08/07/2025
Dlaczego tak bardzo szukamy miłości i akceptacji?
Jeśli to czytasz, lub słyszysz to znaczy, że Twoje serce wciąż woła, nie z rozpaczy, ale z głębokiej tęsknoty. Tęsknoty za czymś, co od zawsze było Twoim prawem, za miłością i za byciem widzianym, naprawdę widzianym. Od najmłodszych lat pragniemy jednego, by ktoś spojrzał na nas takim spojrzeniem, które mówi,
jesteś dobry, wystarczający, kochany, po prostu dlatego, że jesteś.
Gdy byliśmy dziećmi, nasze serca były otwarte, czyste, gotowe kochać i ufać, ale nie zawsze trafialiśmy na tych, którzy potrafili to serce przyjąć. Nie każdy dorosły umiał spojrzeć z czułością nie dlatego, że nie chciał, ale często dlatego, że sam nosił swoje rany.
I choć to boli, chcę dziś powiedzieć głośno, to nigdy nie była Twoja wina. To, że dziś wciąż szukasz miłości, to nie jest słabość, to odwaga Duszy, która pamięta, czym jest prawda, bo Ty wciąż pamiętasz.
Pod warstwami zranień i doświadczeń, wciąż tli się w Tobie światło, pamięć o miłości, która nie stawia warunków, o miłości, która nie odchodzi, gdy popełniasz błąd, o miłości, która jest domem.
Nie szukasz miłości dlatego, że jesteś pusty, szukasz bo głęboko w sobie wiesz, że zasługujesz, bo Twoja Dusza chce wrócić do siebie, do prawdy, do źródła.
I chcę Ci dzisiaj przypomnieć coś bardzo ważnego, najgłębsze uzdrowienie zaczyna się wtedy, gdy przestajesz szukać miłości na zewnątrz, a zaczynasz ją przywoływać w sobie. Zatrzymaj się na chwilę, popatrz dziś na siebie oczami, których kiedyś Ci brakowało z czułością, z łagodnością. Powiedz sobie: Widzę Cię, czuję Twój ból, kocham Cię za to, że przetrwałeś, nie jesteś już sam, Jestem tutaj.
Widzę Was kochani, nie tylko silnych, odpowiedzialnych, często milczących ludzi.
Widzę też w Was te dzieci, które wciąż czekają. Te dziewczynki i chłopców w środku, którzy tak bardzo pragnęli być zauważeni, którzy patrzyli w stronę rodziców z nadzieją, że w końcu usłyszą: Jestem z Ciebie dumny. Jesteś dla mnie ważna. Wiem, że nauczyliście się to wszystko chować, pod uśmiechem, pod siłą, pod ciszą, ale dziś, kochani, już nie musicie się chować.

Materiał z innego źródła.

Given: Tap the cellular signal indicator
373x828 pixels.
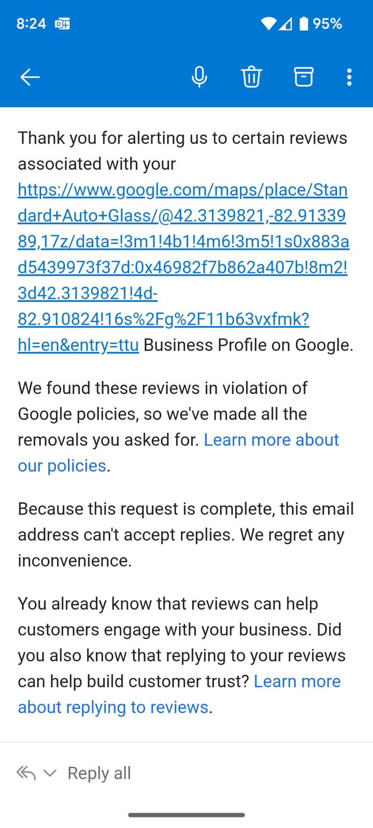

Nie wstydźcie się tej tęsknoty, nie wstydźcie się łez, nawet jeśli nigdy nie pozwolono Wam ich wypłakać, bo ta tęsknota nie czyni Was słabymi, ona jest dowodem, że Wasze serca wciąż żyją, że mimo wszystkiego, wciąż potraficie kochać.
I właśnie za to Was kocham, za to, że pomimo ran, nadal wierzycie, czujecie, nadal chcecie być światłem.
Chcę Wam dziś powiedzieć: Już nie musicie niczego udowadniać, nie musicie być wystarczający, by zasłużyć, już zasłużyliście po prostu tym, kim jesteście. Gdybym mogła, przytuliłabym dziś nie tylko Was, ale też te dzieci w Was i szepnęłabym im do ucha: Kocham Cię, moje serduszko, nie jesteś zapomniany, Jesteś widziany i kochany.
I wszystko, czego nie dostaliście wtedy, możecie dziś sobie podarować. Jestem tu z Wami i dla Was.